USA Today - Supreme Court Nominee Alito Ad Storm Waiting to Strike After the Holidays
November 9, 2005
By Mark
Memmott
USA TODAY
The media battle among conservative and liberal interest groups over Judge Samuel Alito's nomination to the U.S. Supreme Court has begun, but it will be a quiet rumble until January.
Groups that have lined up for and against the conservative federal judge have rolled out a few TV and radio ads. But the Senate Judiciary Committee's decision not to begin confirmation hearings on President Bush's latest high court nominee until Jan. 9 means that what is likely to be a spirited barrage of ads won't begin until after the holidays.
Advertising analysts say there's no point in trying to get the public's attention on the Alito nomination until after then. Interest groups that have raised tens of millions of dollars to spend on trying to influence the opinions of senators and the public acknowledge that for the most part, they're holding their fire now.
I still want to wait and see how things shake out, but I'm thinking we certainly won't be setting any spending records, says Evan Tracey, chief operating officer at TNSMI/Campaign Media Analysis Group, which monitors spending on political ads.

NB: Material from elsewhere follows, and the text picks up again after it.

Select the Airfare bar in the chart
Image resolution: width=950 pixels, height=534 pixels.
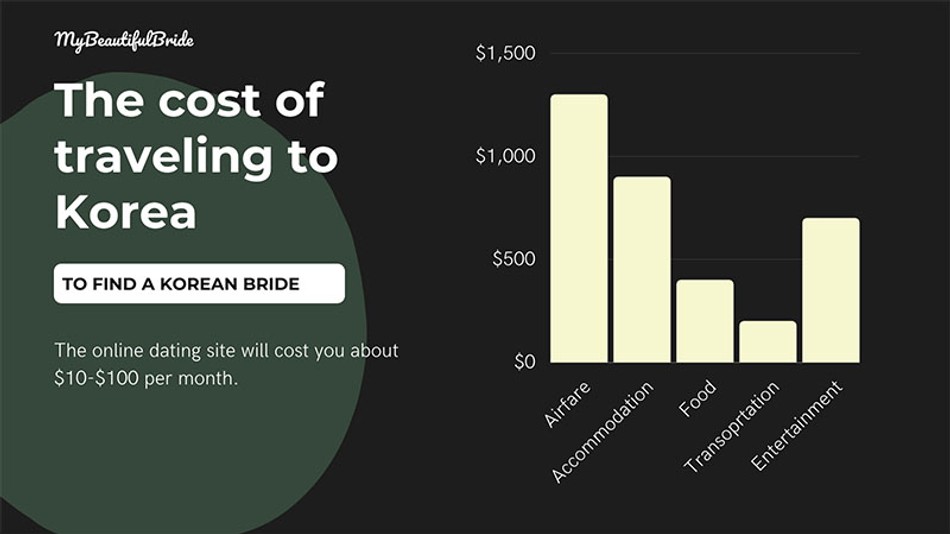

Progress for America, a conservative group, last week rolled out the first TV ad in support of Alito's nomination. The group says it spent $425,000 to broadcast the biographical spot for a week on CNN and Fox News Channel. However, Progress has let the ad's run expire and, for now at least, has no plans to extend it.
Another conservative group, the Family Research Council, will start airing its first ad today. It plans to spend $100,000 to broadcast it in states such as Nebraska that have Democratic senators but were carried by the Republican president in the 2004 election.
Meanwhile, only one liberal group has put an ad on the air. People for the American Way's anti-Alito spot ran Sunday during NBC's Meet the Press, and it is on cable news channels this week. The group's president, Ralph Neas, says the weeks around Thanksgiving, Christmas, Hanukkah and New Year's will be low periods for interest groups' activities.
Tony Perkins of the Family Research Council agrees that groups probably will do less advertising and lobbying during the holidays. But, he says, it also might be just the right time to get our message out that activist judges want to remove God from public places.
If groups advertised heavily during the holidays, they could offend some people, says Ken Goldstein, professor of political science at the University of Wisconsin-Madison and director of the Wisconsin Advertising Project, which studies political ads. He says groups won't hesitate to spend after the holidays.
Alito would replace retiring Justice Sandra Day O'Connor. Because she is at the ideological center of a divided court, replacing her could alter its course on several issues. She is among six justices on the nine-member court who have backed abortion rights.
Alito has long been a favorite choice for the court among conservative groups. Since he was nominated Oct. 31, he has been endorsed by the anti-abortion group Operation Rescue, the American Center for Law & Justice and the Committee for Justice, among others.